Il faut se rendre à l’évidence que le volume et la valeur de la fraude s’accroissent régulièrement. En 2010, la valeur de la fraude se chiffrait à 100,3 millions d’euros, soit 23,8% de plus qu’en 2009. Si rien n’est entrepris, c’est la légitimité du commerce en ligne qui est mise en jeu.

De plus, la loi de 2001 sur la sécurité quotidienne conforte la protection des consommateurs en dégageant la responsabilité du titulaire de la carte bancaire lorsque la fraude ne repose pas sur l’utilisation physique de la carte.

Le titulaire de la carte dispose d’un délai de 70 jours à partir de la date de l’opération frauduleuse pour la contester par écrit en apportant des éléments prouvant sa bonne foi (cas de contrefaçon, codes soutirés…). La banque est tenue de le rembourser dans les 30 jours de sa contestation.

Mise en place du standard EMV en Europe

La lutte contre la fraude transfrontalière est organisée en Europe à l’aide des spécifications pour la carte à puce EMV ( » Europay, Mastercard, Visa « ). Ce protocole de sécurité est intégré aux cartes et à tous les dispositifs d’acceptation (terminaux, automates de paiement et de retrait). Ces normes intégrales, sécurisant toute la chaîne du règlement automatique, garantissent aux utilisateurs de trouver le même niveau de protection partout en Europe.

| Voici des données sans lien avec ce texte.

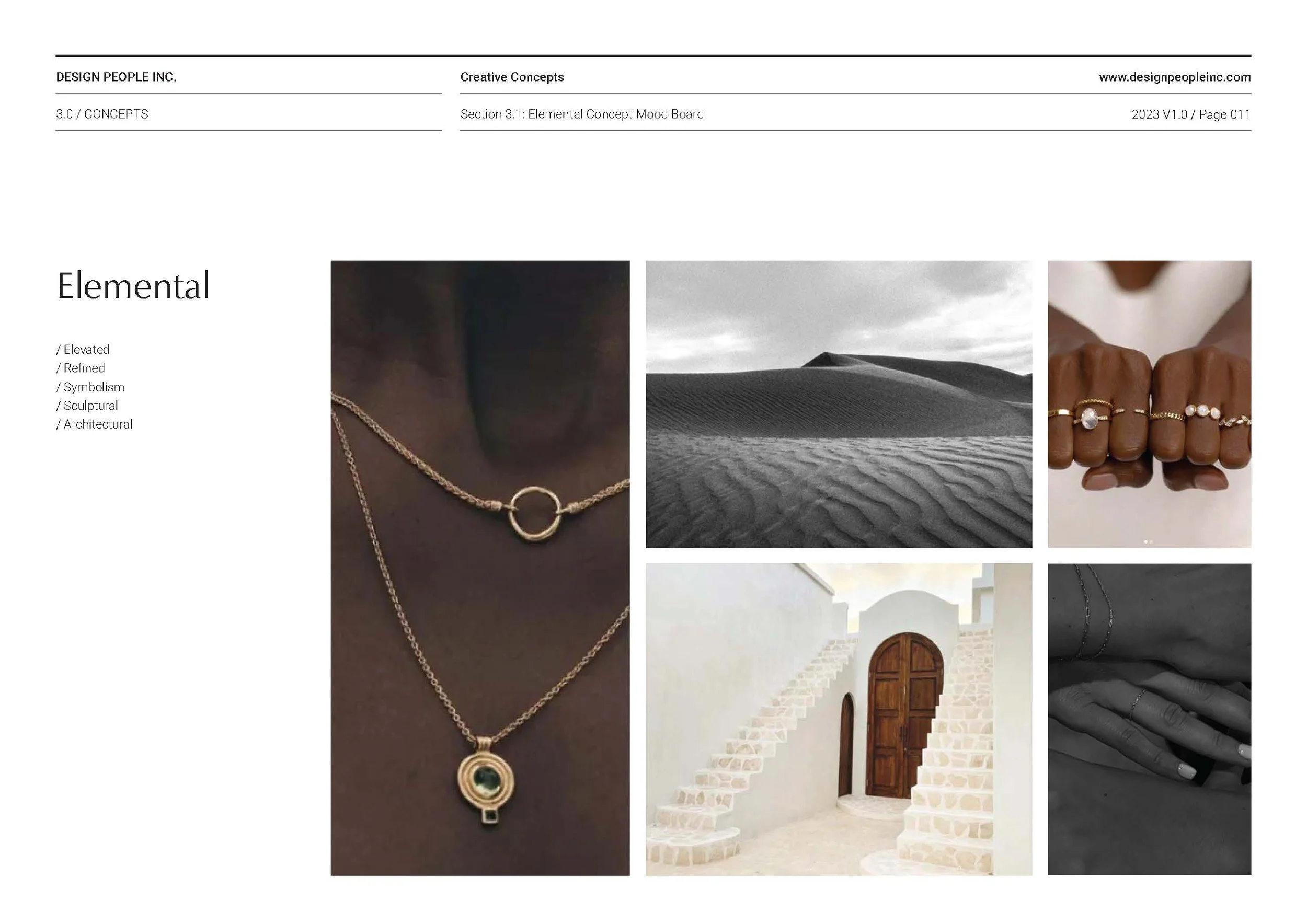Click the / Sculptural keyword
The image size is (1307, 924).
[x=87, y=406]
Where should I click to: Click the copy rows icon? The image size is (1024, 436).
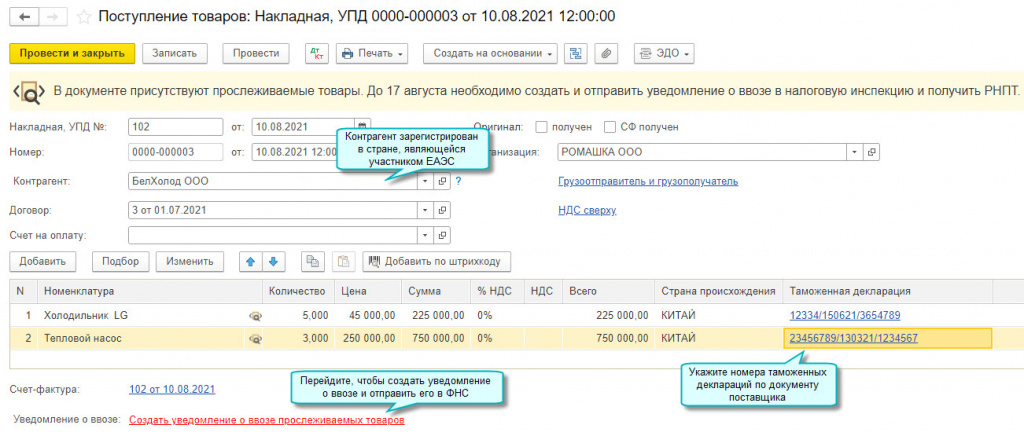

En France, la migration est presque totale, il ne reste à mettre aux normes que 0,5% des terminaux et automates. La mise en conformité sera effective à l’occasion de leur remplacement.

A l’échelle européenne, selon l’EPC (l’European Payments Council), 85,6 % des cartes interbancaires actives au sein des 27 États membres de l’Union européenne avaient intégré la spécification EMV fin mars 2011. Cependant, de fortes disparités existent selon les États.